Franchisor Stability Risks
Start HereDisclosure of Franchisor's Financial Instability
High Risk
Explanation
The franchisor’s audited financial statements reveal a significant negative net worth, with a members' deficit of over $1.45 million as of year-end 2024. While profitable, large distributions to members maintain this deficit. A state-specific addendum for Hawaii explicitly warns that because your initial investment exceeds the franchisor's equity, the franchisor may lack the financial resources to provide the support and services it promises, creating a significant risk to your investment.
Potential Mitigations
- A thorough review of the franchisor's financial statements, including all footnotes and the auditor's report, with an experienced franchise accountant is essential.
- Discuss the implications of the negative net worth and its potential impact on franchisor support with your financial advisor.
- It is advisable to ask your attorney about the protections afforded by any state-required financial assurances, like bonds or fee deferrals.
High Franchisee Turnover
High Risk
Explanation
Item 20 data reveals a pattern of high franchisee turnover. Analysis of the provided tables shows effective annual churn rates from terminations and other cessations were approximately 15.4% and 14.3% in 2022 and 2023, respectively. These figures are concerning and may indicate potential issues with franchisee profitability, satisfaction, or the viability of the business model, which could present a significant risk to your investment.
Potential Mitigations
- With your accountant, you should independently calculate the turnover rates for the past three years from the Item 20 tables.
- It is critical to contact a significant number of former franchisees listed in Exhibit K to understand why they left the system.
- A business advisor can help you assess whether the disclosed reasons for closures are indicative of systemic problems.
Rapid System Growth
Medium Risk
Explanation
The system has experienced steady growth, adding a net of two franchised outlets in 2024 and eight in 2023. While growth can be positive, it must be supported by a robust corporate infrastructure. Given the franchisor's negative net worth as disclosed in Item 21, there is a potential risk that expansion could strain its capacity to provide adequate site selection, training, and ongoing operational support to all franchisees.
Potential Mitigations
- In discussions with current franchisees, you should inquire about the quality and timeliness of the support they receive from the franchisor.
- Engage your business advisor to question the franchisor about their specific plans to scale support infrastructure to match unit growth.

• • • • • • •

§ **Exercise objective**: Name every risk in the franchisor risk summary together with the risk level it is given. The listing plays no part in this task.

§ **Information shown**:
• • • • • • •

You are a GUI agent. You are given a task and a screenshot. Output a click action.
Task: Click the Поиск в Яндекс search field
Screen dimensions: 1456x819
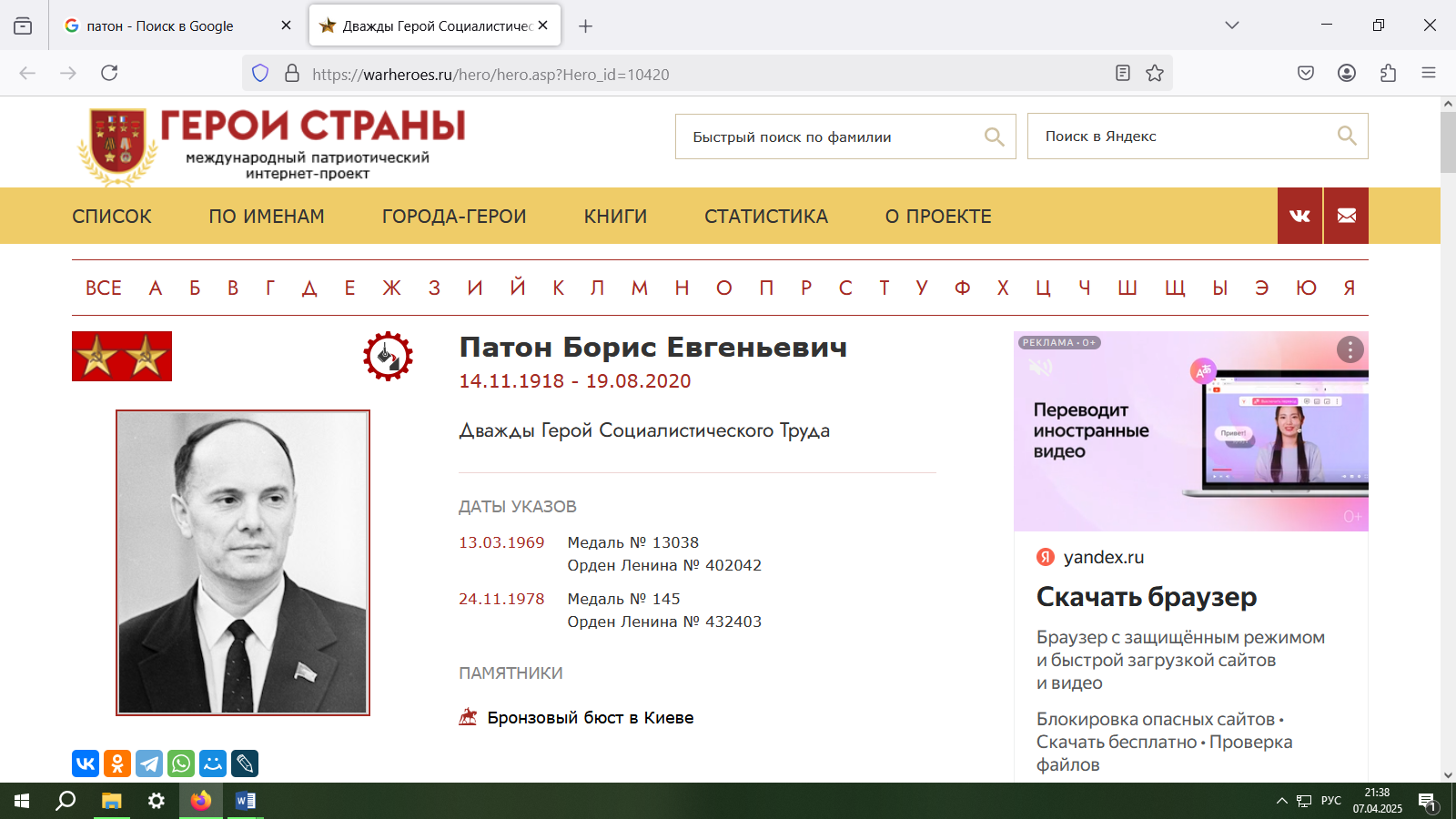pyautogui.click(x=1183, y=136)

• • • • • • •

§ **Reply to the task**:
- Disclosure of Franchisor's Financial Instability: High Risk
- High Franchisee Turnover: High Risk
- Rapid System Growth: Medium Risk